From the Guidelines
The target mean arterial pressure (MAP) for patients with symptomatic ascites should be maintained at approximately 65 mmHg to ensure adequate renal perfusion and prevent hypotension. This recommendation is based on the most recent and highest quality study available, which suggests that maintaining an MAP of > 65 mmHg is associated with improved outcomes in critically ill patients with cirrhosis 1. The study found that ICU mortality increased below a threshold of 65 mmHg, highlighting the importance of maintaining adequate blood pressure in these patients.

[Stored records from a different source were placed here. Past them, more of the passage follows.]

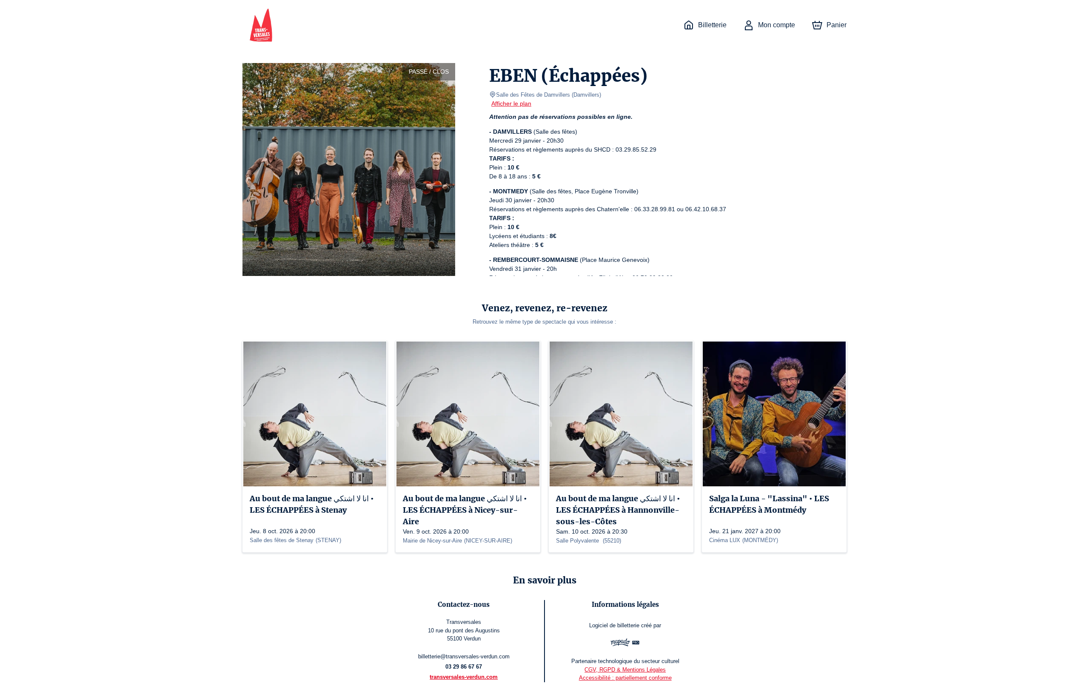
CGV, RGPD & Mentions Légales (625, 669)
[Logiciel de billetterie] (625, 643)
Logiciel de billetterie (614, 625)
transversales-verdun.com (464, 677)
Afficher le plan (511, 103)
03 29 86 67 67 (463, 666)
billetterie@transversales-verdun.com (464, 656)
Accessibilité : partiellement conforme (625, 678)
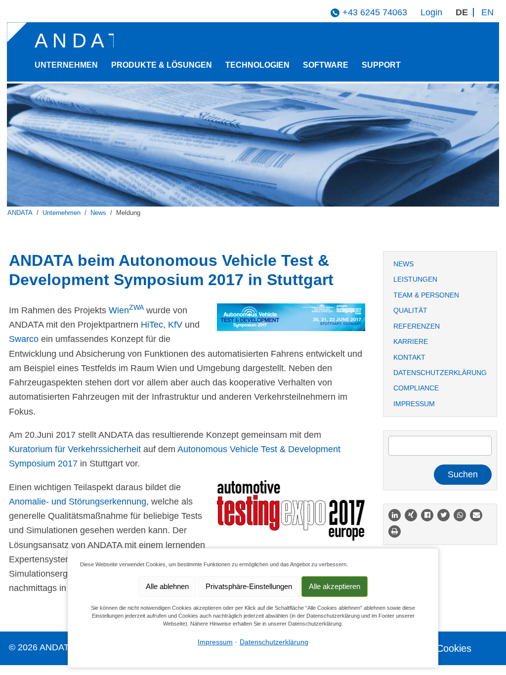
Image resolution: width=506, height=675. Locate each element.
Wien (126, 310)
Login (431, 12)
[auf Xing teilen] (411, 515)
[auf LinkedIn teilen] (394, 515)
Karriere (410, 341)
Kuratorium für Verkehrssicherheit (75, 449)
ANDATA (20, 213)
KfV (175, 325)
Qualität (410, 310)
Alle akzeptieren (334, 586)
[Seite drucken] (394, 531)
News (98, 213)
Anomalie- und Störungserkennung (77, 501)
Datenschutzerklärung (440, 373)
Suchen (463, 474)
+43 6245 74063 (374, 12)
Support (381, 64)
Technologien (257, 64)
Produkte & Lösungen (161, 64)
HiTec (152, 325)
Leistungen (415, 279)
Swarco (24, 339)
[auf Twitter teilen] (443, 515)
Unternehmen (66, 64)
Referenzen (416, 326)
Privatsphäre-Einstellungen (249, 586)
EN (487, 12)
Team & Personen (426, 295)
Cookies (453, 648)
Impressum (414, 404)
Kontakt (409, 357)
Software (325, 64)
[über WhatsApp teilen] (460, 515)
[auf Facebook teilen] (427, 515)
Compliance (416, 388)
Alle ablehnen (167, 586)
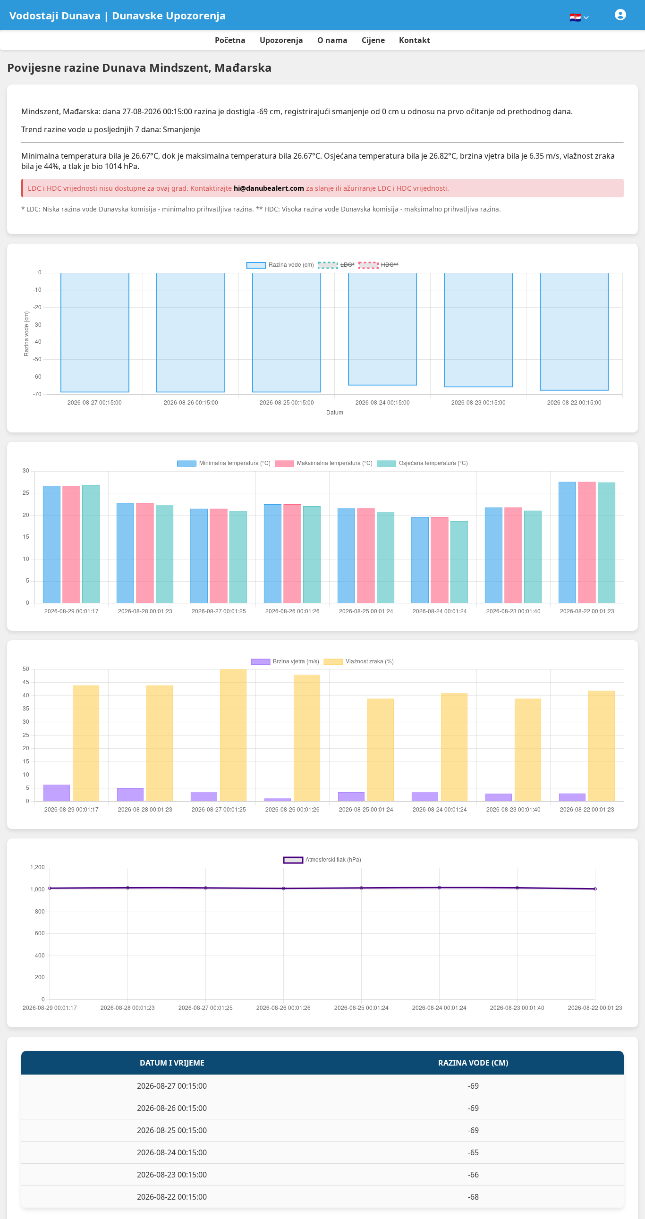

To achieve this target, careful fluid management is essential, often requiring albumin infusions when needed for volume expansion rather than crystalloids alone. Vasopressors such as norepinephrine or midodrine may be necessary if fluid resuscitation alone is insufficient. It's also important to monitor renal function closely and avoid nephrotoxic medications. While some studies suggest that a higher MAP target may be beneficial, the most recent and highest quality evidence supports a target of 65 mmHg 1.
Some studies have suggested the use of midodrine in refractory ascites, which can help increase mean arterial pressure and urine sodium excretion 1. However, the primary goal should be to maintain an MAP of approximately 65 mmHg, and the use of midodrine or other vasopressors should be guided by this target. Overall, the key is to individualize the MAP target based on frequent assessment of end-organ perfusion and to use the most effective and safest strategies to achieve this target.
From the Research
Target Mean Arterial Pressure (MAP) for Patients with Symptomatic Ascites
The target mean arterial pressure (MAP) for patients with symptomatic ascites to ensure adequate renal perfusion and prevent hypotension is not explicitly stated in the provided studies. However, the studies suggest that a MAP of around 82 mmHg or higher may be beneficial for these patients.
- A study published in 2025 2 found that patients with diuretic intractable and recurrent ascites who received midodrine and weekly albumin therapy had a significant increase in MAP from 78.91±3.11 mmHg to 84.3±3.13 mmHg after three months of therapy.
- Another study published in 2022 3 found that the addition of midodrine resulted in a statistically significant improvement in MAP (MD, 3.95 mmHg; 95% CI, 1.53-6.36) compared to standard medical treatment.
- A study published in 2019 4 found that midodrine intake for 30 days improved renal perfusion significantly, but did not provide specific data on MAP.
Factors Affecting MAP in Patients with Symptomatic Ascites
Several factors can affect MAP in patients with symptomatic ascites, including:
- The use of vasoconstrictors such as midodrine 3, 2
- The use of albumin therapy 4, 2
- The presence of diuretic intractable and recurrent ascites 2
- The severity of liver disease, as measured by Child-Turcotte-Pugh (CTP) and Model for End-stage Liver Disease-sodium (MELD-Na) scores 2
Clinical Implications
The clinical implications of these findings are that a target MAP of around 82 mmHg or higher may be beneficial for patients with symptomatic ascites, and that the use of midodrine and albumin therapy may help to achieve this target. However, further studies are needed to confirm these findings and to determine the optimal treatment strategy for these patients.